March 02, 2005

The 101 "Green Street"

Eric Richter has fronted some pretty awesome bands. His first group, Christie Front Drive, have become well-respected in the years since their quiet demise, and during their lifetime they were the inspiration for a young Jimmy Eat World (which might not mean much to you, dear readers, but work with me here). They broke up, and Richter went on to form Antartica, which rejected anything and everything ‘rock’ minded for a cold, distant electronica that owed a great deal to Aphex Twin, New Order and that whole ‘post-punk’ era of the early 1980s. His new project, The 101, continues the trend of being absolutely different than everything that came before it; having released a too-brief EP that hinted at good things to come, Green Street delivers on that record’s promise…and then some.

Suffice to say, this new style sounds a lot like REM. It sounds like REM a lot. That’s not a bad thing, though, because Richter and company are accomplished, talented musicians, and their rough jangle doesn’t sound derivative at all. Sure, songs like “Wife” and “Verve” might sound a little too much like vintage Michael Stipe, but if there’s anything positive to be said about that is that it’s good that people recognize the brilliance of early REM. The 101’s have a really good understanding of REM’s secret formula, and an even better concept of what makes a great-sounding song.
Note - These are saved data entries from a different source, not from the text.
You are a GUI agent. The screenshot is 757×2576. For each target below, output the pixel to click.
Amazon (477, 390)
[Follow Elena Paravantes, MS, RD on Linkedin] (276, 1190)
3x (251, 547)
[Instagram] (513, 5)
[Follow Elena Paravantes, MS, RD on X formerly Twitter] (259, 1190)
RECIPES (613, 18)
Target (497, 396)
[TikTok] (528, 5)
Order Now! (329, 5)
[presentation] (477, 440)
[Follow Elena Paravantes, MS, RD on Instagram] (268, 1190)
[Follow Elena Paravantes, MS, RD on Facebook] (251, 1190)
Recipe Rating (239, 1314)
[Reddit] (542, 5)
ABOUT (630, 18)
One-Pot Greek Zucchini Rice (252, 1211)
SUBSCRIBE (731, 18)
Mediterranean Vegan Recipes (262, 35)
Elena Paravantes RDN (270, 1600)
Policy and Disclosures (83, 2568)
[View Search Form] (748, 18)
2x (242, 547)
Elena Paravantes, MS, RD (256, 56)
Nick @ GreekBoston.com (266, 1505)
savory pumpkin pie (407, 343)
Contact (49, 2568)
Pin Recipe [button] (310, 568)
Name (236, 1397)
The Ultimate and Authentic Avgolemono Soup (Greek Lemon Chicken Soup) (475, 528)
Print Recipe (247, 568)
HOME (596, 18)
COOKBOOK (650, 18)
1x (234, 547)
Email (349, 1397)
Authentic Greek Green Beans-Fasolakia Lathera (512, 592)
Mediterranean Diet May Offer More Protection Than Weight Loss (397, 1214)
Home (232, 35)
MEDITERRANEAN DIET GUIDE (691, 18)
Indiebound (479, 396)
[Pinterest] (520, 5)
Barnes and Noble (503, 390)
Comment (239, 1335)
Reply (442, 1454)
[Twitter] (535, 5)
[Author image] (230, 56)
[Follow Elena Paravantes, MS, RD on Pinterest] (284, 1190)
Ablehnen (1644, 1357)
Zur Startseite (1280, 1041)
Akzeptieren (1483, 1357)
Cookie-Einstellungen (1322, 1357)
The only complaint, though, is the occasional tendency of the band to go for a ‘modern rock’ style. “Left On” sounds a little too much like REM-meets-EMO for my taste. “Never In” initially sounds like a rejected outtake from The OC and “Generals” blends the occasionally annoying modern-rock style that pops up here and there with Antartica’s cold, electronic heartbeat. Maybe that’s just the Christie Front Drive influence coming out, though. It’s only a minor quibble, though, because Green Street is a surprisingly good record. Give these guys a spin and you’ll be impressed with what you hear.